Loc Ifrahim stuck to his story: he suspected that Speller Twain was planning something, but had no idea what those plans might be. Sri was tempted to put him to the question, but it would cause all kinds of trouble if she did it without the authority of Euclides Peixoto or the ambassador, and she didn't trust either of them. After some thought, she dispatched her secretary to the embassy, where Euclides Peixoto and his security chief were quartered. If Speller Twain left the embassy for any reason, Yamil would follow him wherever he went, and make sure that he knew he was being followed. Meanwhile, Alder had discovered that Avernus had visited the vacuum-organism farm where she'd once worked, and had taken a rolligon and driven north, accompanied by her daughter and several of the young scientists who had taken Alder to the hidden grotto. Alder offered to give chase, but Sri told him that it would be a waste of time, and far too dangerous besides. Callisto's battered, heavily cratered terrain could hide entire armies, and unlike Earth it was not scrutinised by the panoptic gaze of spy and weather satellites.

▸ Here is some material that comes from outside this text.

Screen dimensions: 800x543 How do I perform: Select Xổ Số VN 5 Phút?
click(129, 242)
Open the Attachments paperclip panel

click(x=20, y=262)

By now, Avernus and her little entourage could be at the grotto, or anywhere else within two to three hundred kilometres of the vacuum-organism farm.
Wherever they'd gone, Sri was certain that they would return to the city in time for the opening ceremony. She was determined to make direct contact with Avernus, tell the gene wizard about the possible threat to her life, offer to talk to her privately . . . But meanwhile she could do nothing but wait, and try to get some sleep.